Element and text location listing
□ □ □ □ □ □ □
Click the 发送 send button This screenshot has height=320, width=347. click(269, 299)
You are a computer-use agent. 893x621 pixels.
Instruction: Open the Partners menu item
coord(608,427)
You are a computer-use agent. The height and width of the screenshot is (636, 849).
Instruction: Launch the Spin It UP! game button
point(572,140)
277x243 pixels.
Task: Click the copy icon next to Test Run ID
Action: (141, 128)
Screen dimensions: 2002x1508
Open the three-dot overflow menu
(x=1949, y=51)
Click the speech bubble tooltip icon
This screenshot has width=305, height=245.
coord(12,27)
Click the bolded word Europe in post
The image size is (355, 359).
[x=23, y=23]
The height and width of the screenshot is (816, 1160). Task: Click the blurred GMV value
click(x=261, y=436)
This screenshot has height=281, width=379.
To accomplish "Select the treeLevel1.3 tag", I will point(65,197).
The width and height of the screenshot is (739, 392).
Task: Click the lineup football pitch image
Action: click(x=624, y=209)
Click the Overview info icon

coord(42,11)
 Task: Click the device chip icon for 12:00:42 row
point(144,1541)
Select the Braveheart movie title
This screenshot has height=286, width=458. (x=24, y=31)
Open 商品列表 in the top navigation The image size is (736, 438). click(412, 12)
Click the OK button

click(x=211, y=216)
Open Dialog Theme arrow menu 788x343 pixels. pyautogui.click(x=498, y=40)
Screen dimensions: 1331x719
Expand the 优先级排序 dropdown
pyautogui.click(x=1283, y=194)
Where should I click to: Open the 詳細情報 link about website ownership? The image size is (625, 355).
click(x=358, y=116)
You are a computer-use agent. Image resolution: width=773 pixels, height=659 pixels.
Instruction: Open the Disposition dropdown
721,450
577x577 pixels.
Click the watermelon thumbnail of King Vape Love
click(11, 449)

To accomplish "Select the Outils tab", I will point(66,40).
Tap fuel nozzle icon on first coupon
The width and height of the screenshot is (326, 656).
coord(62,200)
□ □ □ □ □ □ □
Given instruction
Copy the lines of the listing word for word, starting with its first line and going on through the line that contains "(x=1949, y=51)".

Task solution
Click the 发送 send button This screenshot has height=320, width=347. click(269, 299)
You are a computer-use agent. 893x621 pixels.
Instruction: Open the Partners menu item
coord(608,427)
You are a computer-use agent. The height and width of the screenshot is (636, 849).
Instruction: Launch the Spin It UP! game button
point(572,140)
277x243 pixels.
Task: Click the copy icon next to Test Run ID
Action: (141, 128)
Screen dimensions: 2002x1508
Open the three-dot overflow menu
(x=1949, y=51)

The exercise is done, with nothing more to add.